» **Action item**:
Go through the data and report how many lines include the word "computer", giving only the number.

--- START ---

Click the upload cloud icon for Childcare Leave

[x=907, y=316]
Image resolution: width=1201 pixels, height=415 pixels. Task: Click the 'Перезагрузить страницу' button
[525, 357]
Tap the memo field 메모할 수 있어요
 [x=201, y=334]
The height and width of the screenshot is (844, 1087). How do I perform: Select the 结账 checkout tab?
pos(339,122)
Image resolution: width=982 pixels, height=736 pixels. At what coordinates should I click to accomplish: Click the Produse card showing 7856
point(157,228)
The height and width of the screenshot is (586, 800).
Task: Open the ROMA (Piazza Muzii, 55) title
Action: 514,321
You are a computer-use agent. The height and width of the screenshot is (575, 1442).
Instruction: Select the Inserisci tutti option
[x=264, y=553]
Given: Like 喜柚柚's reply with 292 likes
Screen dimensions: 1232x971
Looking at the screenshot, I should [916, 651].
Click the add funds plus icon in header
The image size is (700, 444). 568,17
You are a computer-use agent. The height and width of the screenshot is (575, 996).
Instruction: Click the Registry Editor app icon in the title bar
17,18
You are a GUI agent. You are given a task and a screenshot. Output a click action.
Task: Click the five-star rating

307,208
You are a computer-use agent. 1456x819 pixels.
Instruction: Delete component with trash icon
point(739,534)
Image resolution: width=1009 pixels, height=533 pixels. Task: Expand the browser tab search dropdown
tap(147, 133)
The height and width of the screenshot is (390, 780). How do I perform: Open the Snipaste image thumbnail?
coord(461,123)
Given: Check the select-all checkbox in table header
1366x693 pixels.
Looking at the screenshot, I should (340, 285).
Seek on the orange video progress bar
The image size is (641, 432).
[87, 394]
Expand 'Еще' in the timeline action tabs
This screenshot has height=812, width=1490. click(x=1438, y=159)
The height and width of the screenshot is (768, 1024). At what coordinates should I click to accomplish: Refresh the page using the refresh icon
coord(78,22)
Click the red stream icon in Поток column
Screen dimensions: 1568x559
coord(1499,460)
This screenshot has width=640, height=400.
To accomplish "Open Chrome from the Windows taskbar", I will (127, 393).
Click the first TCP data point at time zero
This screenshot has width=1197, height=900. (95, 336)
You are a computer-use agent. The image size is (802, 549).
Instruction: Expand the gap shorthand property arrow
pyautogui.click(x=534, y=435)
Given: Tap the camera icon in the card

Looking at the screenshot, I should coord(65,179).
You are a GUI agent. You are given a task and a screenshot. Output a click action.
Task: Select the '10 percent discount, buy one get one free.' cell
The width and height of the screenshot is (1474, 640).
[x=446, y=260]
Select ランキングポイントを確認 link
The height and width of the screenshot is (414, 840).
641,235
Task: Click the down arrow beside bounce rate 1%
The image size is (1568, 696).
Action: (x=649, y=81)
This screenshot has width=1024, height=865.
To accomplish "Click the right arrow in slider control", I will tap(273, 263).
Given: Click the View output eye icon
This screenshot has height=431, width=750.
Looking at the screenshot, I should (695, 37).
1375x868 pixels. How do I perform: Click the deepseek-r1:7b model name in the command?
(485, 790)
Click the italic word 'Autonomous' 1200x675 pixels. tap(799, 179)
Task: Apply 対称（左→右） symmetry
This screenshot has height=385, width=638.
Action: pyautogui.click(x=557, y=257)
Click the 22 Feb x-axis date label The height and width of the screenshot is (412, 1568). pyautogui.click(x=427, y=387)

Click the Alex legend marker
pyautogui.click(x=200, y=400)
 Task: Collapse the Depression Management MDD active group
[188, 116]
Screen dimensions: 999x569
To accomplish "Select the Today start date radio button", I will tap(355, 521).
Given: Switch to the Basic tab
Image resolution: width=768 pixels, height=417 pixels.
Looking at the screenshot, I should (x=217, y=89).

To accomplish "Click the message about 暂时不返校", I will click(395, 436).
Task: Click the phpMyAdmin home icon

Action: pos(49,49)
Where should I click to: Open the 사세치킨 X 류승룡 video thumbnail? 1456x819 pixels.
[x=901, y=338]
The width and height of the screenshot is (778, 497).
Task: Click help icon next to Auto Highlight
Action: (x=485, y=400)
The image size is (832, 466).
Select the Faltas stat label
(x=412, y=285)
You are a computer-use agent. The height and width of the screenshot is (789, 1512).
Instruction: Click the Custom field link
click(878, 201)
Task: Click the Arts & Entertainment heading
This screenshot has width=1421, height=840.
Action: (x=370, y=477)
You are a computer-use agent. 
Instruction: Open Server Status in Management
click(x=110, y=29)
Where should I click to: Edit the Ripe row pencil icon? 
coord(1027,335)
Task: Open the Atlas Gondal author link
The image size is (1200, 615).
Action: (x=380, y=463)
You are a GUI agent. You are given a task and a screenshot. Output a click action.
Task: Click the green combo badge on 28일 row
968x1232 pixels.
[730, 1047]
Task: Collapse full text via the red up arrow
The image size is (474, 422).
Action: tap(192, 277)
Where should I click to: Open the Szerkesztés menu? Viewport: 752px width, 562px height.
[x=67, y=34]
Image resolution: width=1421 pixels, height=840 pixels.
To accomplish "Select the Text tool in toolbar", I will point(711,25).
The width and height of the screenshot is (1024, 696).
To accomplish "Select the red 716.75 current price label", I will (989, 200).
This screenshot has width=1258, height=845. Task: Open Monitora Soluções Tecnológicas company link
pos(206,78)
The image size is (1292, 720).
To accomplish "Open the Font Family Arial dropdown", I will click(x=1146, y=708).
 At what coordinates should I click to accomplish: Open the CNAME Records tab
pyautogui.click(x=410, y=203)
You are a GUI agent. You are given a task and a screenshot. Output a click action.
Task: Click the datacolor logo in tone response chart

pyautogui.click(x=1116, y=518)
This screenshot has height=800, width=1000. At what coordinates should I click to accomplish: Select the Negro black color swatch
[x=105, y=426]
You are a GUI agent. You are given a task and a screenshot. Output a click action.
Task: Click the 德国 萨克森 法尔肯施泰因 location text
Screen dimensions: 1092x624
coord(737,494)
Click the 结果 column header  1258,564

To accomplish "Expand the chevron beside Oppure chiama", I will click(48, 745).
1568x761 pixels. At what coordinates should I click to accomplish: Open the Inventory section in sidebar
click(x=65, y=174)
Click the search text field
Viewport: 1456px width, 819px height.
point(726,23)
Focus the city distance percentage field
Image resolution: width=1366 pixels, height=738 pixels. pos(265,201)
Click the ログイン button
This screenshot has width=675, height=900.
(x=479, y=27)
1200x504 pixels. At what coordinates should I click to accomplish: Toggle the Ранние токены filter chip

--- END ---

» **Answer to this exercise**:
6